# 1965 Schwinn Deluxe Stingray Opal



## Jewelman13 (Jan 22, 2019)

New to the collection is this rare color opal(violet)color 65(January-AA) Schwinn Deluxe Stingray. From what I’ve heard, this color was only made for 4 months starting in 64 and ending around Feb 65. #Schwinn #schwinnstingray #schwinnstingraydeluxe #opalstingray #bananaseat #musclebike #bicyclerestoration #bicycle #vintagebicycle #antiquebicycle #ratrod


----------



## 60sstuff (Jan 22, 2019)

Radiant Violet (Opal) started in April 1964, at the time “Terra Cotta was dropped” and continued into February 65.
March 1965 was the start of the different violet color.

I have a E4, J4, K4 Opal Violet Stingrays.

Chris


----------



## Jewelman13 (Jan 22, 2019)

60sstuff said:


> Radiant Violet (Opal) started in April 1964, at the time “Terra Cotta was dropped” and continued into February 65.
> March 1965 was the start of the different violet color.
> 
> I have a E4, J4, K4 Opal Violet Stingrays.
> ...




Thank you for the correction. Can you post a pic of your opal collection?


----------



## GTs58 (Jan 22, 2019)

You guys are really confusing me.

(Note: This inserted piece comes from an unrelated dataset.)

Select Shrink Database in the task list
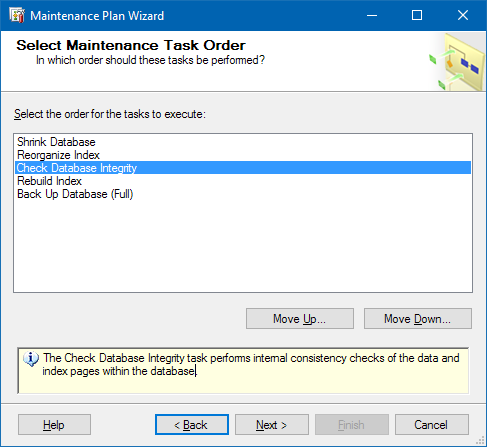Image resolution: width=487 pixels, height=447 pixels. 243,142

Never heard of an "Opal" Violet bike in the 60's. The did have that name back in the early 50's on some of the lightweights. Never seen any Schwinn lit saying Opal Violet on the Sting Rays. Did I miss that somewhere?


----------



## Jewelman13 (Jan 22, 2019)

GTs58 said:


> You guys are really confusing me. Never heard of an "Opal" Violet bike in the 60's. The did have that name back in the early 50's on some of the lightweights. Never seen any Schwinn lit saying Opal Violet on the Sting Rays. Did I miss that somewhere?

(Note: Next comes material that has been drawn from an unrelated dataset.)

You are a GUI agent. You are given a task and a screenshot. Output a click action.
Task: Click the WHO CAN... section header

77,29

Here’s an example: 67 violet with the 65 opal. You can clearly see the difference in the hues.


----------



## 60sstuff (Jan 22, 2019)

GTs58,
For decades the Violet on a 1964 Stingray has been referred to as “Opal Violet”.

Schwinn 5 ring catalog for 1965 listing Opal Violet, along with 2 spray cans.

My E4, May 25, 1964 is shown here.
Two NOS forks in their factory paper bags. 
An Opal Violet 2+5 fork.
The later violet on a 6+6 fork.

Note the black bearing race used on the Early Stinrays.
Also starting in Dec. 65 the forks had a knurl just above the bottom race for quick identification.

Chris.


----------



## Jewelman13 (Jan 23, 2019)

60sstuff said:


> GTs58,
> For decades the Violet on a 1964 Stingray has been referred to as “Opal Violet”.
> 
> Schwinn 5 ring catalog for 1965 listing Opal Violet, along with 2 spray cans.
> ...




That’s an amazing example! And your E4 is a dream bike! Thank you.


----------



## nick tures (Jan 27, 2019)

Super nice bike


----------



## mrg (Jan 27, 2019)

Well never really checked that close, all my opal violets have been 64/5's (2 64 Super Deluxe & 65 3 spd) and the other "violet color" have been girls so maybe thought the girls was just a different shade but here's the coincidence, after reading this last night I found this today, a 67 Deluxe, #LC in the other violet, also a pic of one of my 64 Super D & 64 lime.


----------